> [Activities]
(1) Write out the article on holiday inflation word for word, from "He noted that" up to and including "and packaging materials.".
(2) Extend the article on this year's costly Christmas season, picking up right after its final sentence.

> [Text provided]
"""
As the nation heads into the Christmas season, fears are mounting that massive inflation and ongoing supply chain issues will make this holiday one of the most expensive in memory.
Luca Pautasso, a New York-based financial services provider, told Fox Business that public spending and a shortage of goods have created the "perfect storm."
"It’s going to be a tough Christmas," he said. "Many projections say that this is going to be the most expensive … Christmas in the last 30 years."
He noted that although many Americans have seen their paychecks increase, it is still not enough to fight against the huge rates of inflation the country is facing. But it remains to be seen exactly how Americans will adapt to this climate, he said.
"It will be hard to keep the same pace of spending … but people are going to still try to outdo the Christmas they're used to," he said.
Much of the anticipated shortages originate with the global supply chain crisis, which is affecting the price of virtually everything from the food on our plates to raw and packaging materials.
Jennifer Blackhurst, a professor of business analytics at the University of Iowa Tippie College of Business and a global supply chain expert, cautioned that "panic buying" as was done at the height of the COVID-19 pandemic is the wrong approach and will make matters worse in the long run.
"""
> [Source information]
"""
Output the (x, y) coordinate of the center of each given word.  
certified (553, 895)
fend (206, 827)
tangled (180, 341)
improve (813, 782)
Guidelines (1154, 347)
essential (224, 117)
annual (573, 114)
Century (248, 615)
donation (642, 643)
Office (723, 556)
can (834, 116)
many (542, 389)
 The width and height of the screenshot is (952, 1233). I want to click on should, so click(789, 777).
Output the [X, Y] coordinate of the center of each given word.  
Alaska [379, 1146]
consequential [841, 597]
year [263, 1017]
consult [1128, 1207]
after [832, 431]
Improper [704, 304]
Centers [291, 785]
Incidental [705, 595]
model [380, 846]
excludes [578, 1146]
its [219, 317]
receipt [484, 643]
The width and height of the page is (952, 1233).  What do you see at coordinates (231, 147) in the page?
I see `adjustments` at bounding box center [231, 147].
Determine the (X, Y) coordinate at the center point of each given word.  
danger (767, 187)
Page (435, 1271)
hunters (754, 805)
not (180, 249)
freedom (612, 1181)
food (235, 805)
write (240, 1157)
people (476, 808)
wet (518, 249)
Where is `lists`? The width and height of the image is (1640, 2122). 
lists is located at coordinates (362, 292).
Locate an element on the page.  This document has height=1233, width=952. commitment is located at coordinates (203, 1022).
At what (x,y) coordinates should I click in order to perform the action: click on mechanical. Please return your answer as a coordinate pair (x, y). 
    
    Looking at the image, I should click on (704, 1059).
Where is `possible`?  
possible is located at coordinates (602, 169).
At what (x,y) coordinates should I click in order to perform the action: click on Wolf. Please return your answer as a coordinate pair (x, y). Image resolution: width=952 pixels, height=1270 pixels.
"""
> [Answers to each task]
(1)
He noted that although many Americans have seen their paychecks increase, it is still not enough to fight against the huge rates of inflation the country is facing. But it remains to be seen exactly how Americans will adapt to this climate, he said.
"It will be hard to keep the same pace of spending … but people are going to still try to outdo the Christmas they're used to," he said.
Much of the anticipated shortages originate with the global supply chain crisis, which is affecting the price of virtually everything from the food on our plates to raw and packaging materials.

(2)
"The more we have this panic buying now, the bigger that’s going to cause the shortage and the problems in the supply chain to be," Blackhurst told FOX Business. "And so what we want to encourage consumers is, you don’t need to go out and buy stockpiles of products, but you might want to be thinking about shopping now … for the holidays."
She encouraged consumers to adapt their spending habits if what they want is not available.
"If you go to the store … and they don’t have the exact product you need, then just adapt and buy something different," Blackhurst said. "The companies are literally doing everything they can. But it’s just disaster upon disaster upon disaster upon disaster that’s causing all of these problems in the supply chain."
At this time last year, ocean freight rates from China to the U.S. West Coast were $3,847 per 40-foot container. Now, the same container will cost $17,377 to ship, according to Freightos, a Hong Kong-based online freight marketplace.
The average time it takes for ocean freight to go door-to-door has increased 45% over the last year, from 51 days to 74 days, according to Freightos. Ports in Los Angeles and Long Beach, California, account for 40% of all shipping containers entering the United States.
The Associated Press contributed to this report.